● INFORMATION GIVEN:
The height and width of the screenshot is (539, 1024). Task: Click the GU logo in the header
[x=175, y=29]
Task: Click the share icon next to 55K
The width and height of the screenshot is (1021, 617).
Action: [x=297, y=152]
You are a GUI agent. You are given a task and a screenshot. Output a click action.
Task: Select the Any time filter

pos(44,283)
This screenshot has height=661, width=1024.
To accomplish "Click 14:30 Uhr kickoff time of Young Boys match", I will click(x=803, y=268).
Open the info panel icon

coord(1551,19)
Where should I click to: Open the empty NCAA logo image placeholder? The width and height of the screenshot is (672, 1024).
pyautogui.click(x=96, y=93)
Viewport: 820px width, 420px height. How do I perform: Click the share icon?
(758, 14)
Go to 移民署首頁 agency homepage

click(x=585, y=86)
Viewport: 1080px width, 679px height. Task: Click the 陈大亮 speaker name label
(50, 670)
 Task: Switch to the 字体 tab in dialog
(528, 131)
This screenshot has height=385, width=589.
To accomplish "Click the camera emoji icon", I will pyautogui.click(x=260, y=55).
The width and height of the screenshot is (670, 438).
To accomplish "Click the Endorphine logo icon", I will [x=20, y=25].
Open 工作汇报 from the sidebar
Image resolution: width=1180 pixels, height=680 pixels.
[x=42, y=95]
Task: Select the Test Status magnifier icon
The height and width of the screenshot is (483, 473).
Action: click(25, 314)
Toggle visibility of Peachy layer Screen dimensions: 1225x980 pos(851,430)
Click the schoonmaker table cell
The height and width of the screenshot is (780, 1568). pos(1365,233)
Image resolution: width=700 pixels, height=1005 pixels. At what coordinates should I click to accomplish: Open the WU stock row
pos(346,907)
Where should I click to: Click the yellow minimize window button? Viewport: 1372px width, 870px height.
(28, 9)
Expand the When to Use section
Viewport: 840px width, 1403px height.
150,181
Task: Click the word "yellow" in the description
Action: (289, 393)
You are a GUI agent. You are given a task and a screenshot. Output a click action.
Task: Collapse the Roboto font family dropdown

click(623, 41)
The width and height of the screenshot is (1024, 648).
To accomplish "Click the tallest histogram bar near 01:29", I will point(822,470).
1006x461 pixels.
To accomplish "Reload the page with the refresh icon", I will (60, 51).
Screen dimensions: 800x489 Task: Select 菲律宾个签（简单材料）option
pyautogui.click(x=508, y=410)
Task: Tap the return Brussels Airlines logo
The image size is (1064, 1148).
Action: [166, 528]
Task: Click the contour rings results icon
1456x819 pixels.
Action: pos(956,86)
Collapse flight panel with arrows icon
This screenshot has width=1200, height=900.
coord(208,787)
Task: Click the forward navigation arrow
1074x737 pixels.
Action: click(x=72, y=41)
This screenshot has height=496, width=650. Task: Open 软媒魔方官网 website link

● WORK TASK: For this exercise, restate each of the entries without any deviation.

● RESULT OF THE EXERCISE:
The height and width of the screenshot is (539, 1024). Task: Click the GU logo in the header
[x=175, y=29]
Task: Click the share icon next to 55K
The width and height of the screenshot is (1021, 617).
Action: [x=297, y=152]
You are a GUI agent. You are given a task and a screenshot. Output a click action.
Task: Select the Any time filter

pos(44,283)
This screenshot has height=661, width=1024.
To accomplish "Click 14:30 Uhr kickoff time of Young Boys match", I will click(x=803, y=268).
Open the info panel icon

coord(1551,19)
Where should I click to: Open the empty NCAA logo image placeholder? The width and height of the screenshot is (672, 1024).
pyautogui.click(x=96, y=93)
Viewport: 820px width, 420px height. How do I perform: Click the share icon?
(758, 14)
Go to 移民署首頁 agency homepage

click(x=585, y=86)
Viewport: 1080px width, 679px height. Task: Click the 陈大亮 speaker name label
(50, 670)
 Task: Switch to the 字体 tab in dialog
(528, 131)
This screenshot has height=385, width=589.
To accomplish "Click the camera emoji icon", I will pyautogui.click(x=260, y=55).
The width and height of the screenshot is (670, 438).
To accomplish "Click the Endorphine logo icon", I will [x=20, y=25].
Open 工作汇报 from the sidebar
Image resolution: width=1180 pixels, height=680 pixels.
[x=42, y=95]
Task: Select the Test Status magnifier icon
The height and width of the screenshot is (483, 473).
Action: click(25, 314)
Toggle visibility of Peachy layer Screen dimensions: 1225x980 pos(851,430)
Click the schoonmaker table cell
The height and width of the screenshot is (780, 1568). pos(1365,233)
Image resolution: width=700 pixels, height=1005 pixels. At what coordinates should I click to accomplish: Open the WU stock row
pos(346,907)
Where should I click to: Click the yellow minimize window button? Viewport: 1372px width, 870px height.
(28, 9)
Expand the When to Use section
Viewport: 840px width, 1403px height.
150,181
Task: Click the word "yellow" in the description
Action: (289, 393)
You are a GUI agent. You are given a task and a screenshot. Output a click action.
Task: Collapse the Roboto font family dropdown

click(623, 41)
The width and height of the screenshot is (1024, 648).
To accomplish "Click the tallest histogram bar near 01:29", I will point(822,470).
1006x461 pixels.
To accomplish "Reload the page with the refresh icon", I will (60, 51).
Screen dimensions: 800x489 Task: Select 菲律宾个签（简单材料）option
pyautogui.click(x=508, y=410)
Task: Tap the return Brussels Airlines logo
The image size is (1064, 1148).
Action: [166, 528]
Task: Click the contour rings results icon
1456x819 pixels.
Action: pos(956,86)
Collapse flight panel with arrows icon
This screenshot has width=1200, height=900.
coord(208,787)
Task: Click the forward navigation arrow
1074x737 pixels.
Action: click(x=72, y=41)
This screenshot has height=496, width=650. Task: Open 软媒魔方官网 website link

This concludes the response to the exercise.